Quelle: Kleine Zeitung, Onlinebericht vom 6. Mai 2022 – www.kleinezeitung.at | Bernd Hecke 

Ein vierjähriges Mädchen sollte am Donnerstag mit Polizeigeleit bei ihrer Mama in der Steiermark abgeholt und in die USA zurückgebracht werden. Die Steirerin (28) ist abgetaucht. Ihr droht nun ein Haftbefehl.

Ein Obsorgestreit, ein Verfahren nach Haager Kindesentführungsübereinkommen gegen die Mutter, eine Rückführungsanordnung: Das ist die Sicht der Juristen. Für die Familien ist es ein emotionaler Rosenkrieg, der Kampf um die eigene Tochter, die nackte Verzweiflung.

Das Unvorstellbare ist für eine 28-jährige Steirerin gestern wahr geworden. Ihr Mann (36) aus den USA, von dem sie seit 2021 getrennt lebt, ist nach Österreich gereist, um die gemeinsame Tochter Sandy (Name von der Redaktion geändert) nach Amerika heimzuholen. Mit richterlicher Anordnung, Polizeigeleit und Psychologen versuchte er, das Kindergartenkind zurückzubekommen. Die Mutter aber ist mit ihrer kleinen Tochter abgetaucht.

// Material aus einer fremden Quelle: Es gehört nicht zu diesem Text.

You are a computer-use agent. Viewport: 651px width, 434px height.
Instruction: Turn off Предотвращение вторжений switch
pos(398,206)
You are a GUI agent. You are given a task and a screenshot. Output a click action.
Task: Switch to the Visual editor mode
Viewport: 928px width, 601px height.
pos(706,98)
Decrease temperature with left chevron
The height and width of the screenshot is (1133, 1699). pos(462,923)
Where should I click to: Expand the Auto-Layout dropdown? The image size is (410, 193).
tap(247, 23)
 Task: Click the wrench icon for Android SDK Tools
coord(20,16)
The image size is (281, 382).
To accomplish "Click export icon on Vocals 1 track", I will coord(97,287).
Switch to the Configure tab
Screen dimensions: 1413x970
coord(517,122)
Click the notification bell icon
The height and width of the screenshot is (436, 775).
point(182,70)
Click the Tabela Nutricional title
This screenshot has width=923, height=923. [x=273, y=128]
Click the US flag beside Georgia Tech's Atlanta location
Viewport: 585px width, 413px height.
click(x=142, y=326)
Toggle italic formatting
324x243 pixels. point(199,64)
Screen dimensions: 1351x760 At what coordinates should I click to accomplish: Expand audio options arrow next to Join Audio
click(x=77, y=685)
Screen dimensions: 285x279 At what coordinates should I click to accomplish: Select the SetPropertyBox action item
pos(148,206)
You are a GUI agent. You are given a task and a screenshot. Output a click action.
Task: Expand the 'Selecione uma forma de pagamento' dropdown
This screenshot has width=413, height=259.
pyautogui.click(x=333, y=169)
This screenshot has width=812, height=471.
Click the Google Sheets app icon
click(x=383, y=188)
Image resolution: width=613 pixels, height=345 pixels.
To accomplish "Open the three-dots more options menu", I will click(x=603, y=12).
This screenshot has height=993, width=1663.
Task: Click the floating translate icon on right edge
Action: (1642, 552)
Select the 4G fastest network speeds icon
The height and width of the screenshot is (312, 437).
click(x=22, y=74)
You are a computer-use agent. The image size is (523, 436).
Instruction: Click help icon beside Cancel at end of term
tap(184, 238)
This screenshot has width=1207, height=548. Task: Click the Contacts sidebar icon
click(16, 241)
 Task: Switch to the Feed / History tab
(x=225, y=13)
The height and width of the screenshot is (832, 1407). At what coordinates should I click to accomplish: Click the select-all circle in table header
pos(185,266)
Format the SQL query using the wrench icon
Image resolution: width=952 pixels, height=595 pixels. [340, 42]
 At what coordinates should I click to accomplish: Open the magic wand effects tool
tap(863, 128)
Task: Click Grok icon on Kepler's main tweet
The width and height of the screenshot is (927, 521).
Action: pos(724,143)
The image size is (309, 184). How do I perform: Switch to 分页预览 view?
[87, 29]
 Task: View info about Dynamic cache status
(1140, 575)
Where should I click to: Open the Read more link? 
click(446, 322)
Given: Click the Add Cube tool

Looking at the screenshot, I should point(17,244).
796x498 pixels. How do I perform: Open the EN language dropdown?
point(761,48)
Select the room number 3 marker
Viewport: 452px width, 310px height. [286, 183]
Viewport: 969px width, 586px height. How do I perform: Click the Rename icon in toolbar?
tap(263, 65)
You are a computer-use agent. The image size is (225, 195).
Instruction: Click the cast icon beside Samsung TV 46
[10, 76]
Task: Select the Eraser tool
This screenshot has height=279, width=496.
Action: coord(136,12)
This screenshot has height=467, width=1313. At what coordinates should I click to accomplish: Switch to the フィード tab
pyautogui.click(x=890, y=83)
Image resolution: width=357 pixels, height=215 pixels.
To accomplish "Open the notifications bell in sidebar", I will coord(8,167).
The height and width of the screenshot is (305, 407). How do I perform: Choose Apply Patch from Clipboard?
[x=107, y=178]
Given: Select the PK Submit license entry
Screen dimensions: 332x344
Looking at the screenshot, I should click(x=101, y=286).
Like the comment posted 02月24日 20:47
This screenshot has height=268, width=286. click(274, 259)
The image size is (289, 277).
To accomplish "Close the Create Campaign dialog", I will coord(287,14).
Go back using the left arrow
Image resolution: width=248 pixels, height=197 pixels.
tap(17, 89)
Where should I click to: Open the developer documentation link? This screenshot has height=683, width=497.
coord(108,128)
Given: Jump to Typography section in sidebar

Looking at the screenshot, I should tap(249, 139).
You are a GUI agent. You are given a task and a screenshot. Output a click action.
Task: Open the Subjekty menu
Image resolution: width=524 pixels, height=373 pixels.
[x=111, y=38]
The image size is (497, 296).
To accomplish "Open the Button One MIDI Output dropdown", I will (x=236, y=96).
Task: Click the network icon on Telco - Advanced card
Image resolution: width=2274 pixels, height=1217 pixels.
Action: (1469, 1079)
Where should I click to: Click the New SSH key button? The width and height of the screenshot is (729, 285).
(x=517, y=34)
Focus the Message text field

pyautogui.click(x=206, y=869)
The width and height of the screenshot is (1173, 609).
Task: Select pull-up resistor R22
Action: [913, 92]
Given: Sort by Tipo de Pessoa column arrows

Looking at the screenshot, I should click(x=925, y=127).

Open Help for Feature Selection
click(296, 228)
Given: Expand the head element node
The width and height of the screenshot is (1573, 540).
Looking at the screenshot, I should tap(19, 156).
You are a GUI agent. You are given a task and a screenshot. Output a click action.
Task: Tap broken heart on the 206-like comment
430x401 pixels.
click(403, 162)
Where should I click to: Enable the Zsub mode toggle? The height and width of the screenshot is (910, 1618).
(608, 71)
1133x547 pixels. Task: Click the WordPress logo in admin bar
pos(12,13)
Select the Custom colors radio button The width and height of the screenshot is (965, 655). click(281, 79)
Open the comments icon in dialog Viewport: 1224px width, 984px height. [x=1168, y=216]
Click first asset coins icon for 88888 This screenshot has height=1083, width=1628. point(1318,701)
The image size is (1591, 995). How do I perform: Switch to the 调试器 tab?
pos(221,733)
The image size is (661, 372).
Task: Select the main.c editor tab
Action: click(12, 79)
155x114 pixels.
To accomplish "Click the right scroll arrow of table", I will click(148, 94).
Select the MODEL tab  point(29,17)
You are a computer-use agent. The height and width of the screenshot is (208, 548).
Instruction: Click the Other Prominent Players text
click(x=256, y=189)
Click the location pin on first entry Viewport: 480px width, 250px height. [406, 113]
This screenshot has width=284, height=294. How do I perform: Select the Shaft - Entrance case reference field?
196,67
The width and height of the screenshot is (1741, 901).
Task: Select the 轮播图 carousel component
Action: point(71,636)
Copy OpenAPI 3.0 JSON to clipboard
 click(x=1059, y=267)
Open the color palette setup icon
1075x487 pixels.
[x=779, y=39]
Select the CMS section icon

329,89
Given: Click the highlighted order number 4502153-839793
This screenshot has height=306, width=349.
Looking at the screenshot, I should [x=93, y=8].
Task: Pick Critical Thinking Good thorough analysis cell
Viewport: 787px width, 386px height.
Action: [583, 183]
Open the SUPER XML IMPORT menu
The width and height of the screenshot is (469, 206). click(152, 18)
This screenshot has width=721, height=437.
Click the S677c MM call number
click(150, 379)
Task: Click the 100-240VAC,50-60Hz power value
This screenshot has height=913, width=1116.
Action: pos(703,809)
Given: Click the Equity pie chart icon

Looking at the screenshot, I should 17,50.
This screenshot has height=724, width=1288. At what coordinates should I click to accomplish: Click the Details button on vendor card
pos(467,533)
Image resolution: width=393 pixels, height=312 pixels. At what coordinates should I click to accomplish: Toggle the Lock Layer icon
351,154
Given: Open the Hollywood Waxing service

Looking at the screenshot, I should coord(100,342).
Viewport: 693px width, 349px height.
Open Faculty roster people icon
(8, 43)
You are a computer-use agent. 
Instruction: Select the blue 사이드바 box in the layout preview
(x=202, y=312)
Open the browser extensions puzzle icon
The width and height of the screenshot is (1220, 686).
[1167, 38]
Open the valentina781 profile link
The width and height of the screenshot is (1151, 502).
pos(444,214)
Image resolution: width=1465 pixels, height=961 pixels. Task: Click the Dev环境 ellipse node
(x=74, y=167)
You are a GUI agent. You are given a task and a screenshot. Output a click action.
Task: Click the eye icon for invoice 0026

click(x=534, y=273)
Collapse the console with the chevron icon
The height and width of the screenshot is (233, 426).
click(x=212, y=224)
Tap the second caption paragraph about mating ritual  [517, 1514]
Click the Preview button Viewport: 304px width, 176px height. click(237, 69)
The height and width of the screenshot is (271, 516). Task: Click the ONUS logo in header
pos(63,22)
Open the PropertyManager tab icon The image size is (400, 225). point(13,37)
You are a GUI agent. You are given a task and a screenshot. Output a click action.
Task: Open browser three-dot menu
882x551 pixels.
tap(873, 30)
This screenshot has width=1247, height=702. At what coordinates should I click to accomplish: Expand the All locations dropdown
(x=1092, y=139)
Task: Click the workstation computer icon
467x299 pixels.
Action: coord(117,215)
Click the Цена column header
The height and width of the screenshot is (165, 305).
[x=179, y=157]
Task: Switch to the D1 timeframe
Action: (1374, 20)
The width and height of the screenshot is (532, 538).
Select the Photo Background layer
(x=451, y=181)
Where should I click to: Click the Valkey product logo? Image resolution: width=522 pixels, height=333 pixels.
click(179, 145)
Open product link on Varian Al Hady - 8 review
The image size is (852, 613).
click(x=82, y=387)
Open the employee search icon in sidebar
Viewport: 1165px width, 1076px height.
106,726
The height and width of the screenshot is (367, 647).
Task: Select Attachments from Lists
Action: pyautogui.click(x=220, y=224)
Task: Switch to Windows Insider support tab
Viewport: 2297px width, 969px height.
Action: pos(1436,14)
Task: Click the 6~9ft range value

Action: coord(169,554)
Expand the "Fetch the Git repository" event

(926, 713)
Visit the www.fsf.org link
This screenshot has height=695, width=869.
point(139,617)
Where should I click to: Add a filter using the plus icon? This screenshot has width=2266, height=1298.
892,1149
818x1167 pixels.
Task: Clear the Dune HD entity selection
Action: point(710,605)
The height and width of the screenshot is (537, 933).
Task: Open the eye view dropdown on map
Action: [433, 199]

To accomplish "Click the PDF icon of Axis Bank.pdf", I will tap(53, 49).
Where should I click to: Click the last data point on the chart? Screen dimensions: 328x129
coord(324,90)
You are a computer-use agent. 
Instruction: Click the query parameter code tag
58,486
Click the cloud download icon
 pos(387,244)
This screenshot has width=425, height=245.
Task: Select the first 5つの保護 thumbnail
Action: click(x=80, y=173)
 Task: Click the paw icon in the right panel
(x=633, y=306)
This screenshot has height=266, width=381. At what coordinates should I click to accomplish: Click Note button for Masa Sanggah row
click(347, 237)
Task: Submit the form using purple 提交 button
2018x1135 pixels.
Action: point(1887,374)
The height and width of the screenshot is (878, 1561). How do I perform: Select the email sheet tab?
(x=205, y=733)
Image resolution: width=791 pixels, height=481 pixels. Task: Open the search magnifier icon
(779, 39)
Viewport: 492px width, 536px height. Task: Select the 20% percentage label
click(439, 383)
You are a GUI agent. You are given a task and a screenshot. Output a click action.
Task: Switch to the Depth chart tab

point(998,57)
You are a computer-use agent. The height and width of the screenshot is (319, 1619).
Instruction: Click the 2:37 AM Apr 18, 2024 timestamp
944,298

Plötzlich wurden Scheidungspapiere aus den USA zugestellt

Seit 2013 waren die beiden ein Ehepaar in Übersee. Alles lief gut – glaubten die Großeltern in der Steiermark –, ehe die Situation eskalierte. Es begann vorigen Juni mit einem Urlaub in der Steiermark: Die 28-jährige Doppelstaatsbürgerin reiste mit Sandy heim zu ihren Eltern, erzählt ihre Anwältin Irmi Neumann. Der Kindsvater sei Anfang August nachgekommen und schließlich alleine in die USA zurückgereist. Das Paar habe wegen Corona vereinbart, dass Mama und Tochter hierbleiben, bis es eine Kinderimpfung gebe. Dann seien plötzlich Scheidungspapiere aus den USA zugestellt worden, der Streit habe begonnen, erzählt Sandys steirischer Opa: „Es war alles wie in einem schlechten amerikanischen Film.“

Mutter droht US-Haftstrafe wegen Kindesentführung

Der Anwalt des US-Vaters, Gottfried Berdnik, mahnt, das nicht auf die leichte Schulter zu nehmen. Ein US-Gericht habe der Mutter inzwischen bereits vorübergehend das Sorgerecht entzogen: „Es zeichnet sich ab, dass ein US-Haftbefehl gegen die Mutter ausgestellt werden könnte.“ Dann riskiere die Doppelstaatsbürgerin gar eine US-Haftstrafe wegen Kindesentführung.

Aus Sicht des Vaters habe die Mutter ihn mit dem Heimaturlaub belogen, um ihm das Kind zu entziehen und fortan mit der Tochter in Österreich zu leben – keine Rede von Einvernehmen also.

Mutter-Anwältin Neumann pocht darauf, dass „die Mutter in drei Gutachten als Hauptbezugsperson benannt wird“. Auch laufe gegen den Vater ein Verfahren wegen des Verdachts auf Kindesmissbrauch. Berdniks Konter, das sei eine gängige, üble Strategie in Obsorge-Streitigkeiten: „Die Gutachter haben den Verdacht ausgeräumt.“ Was jetzt? Die Rückführung werde vollstreckt.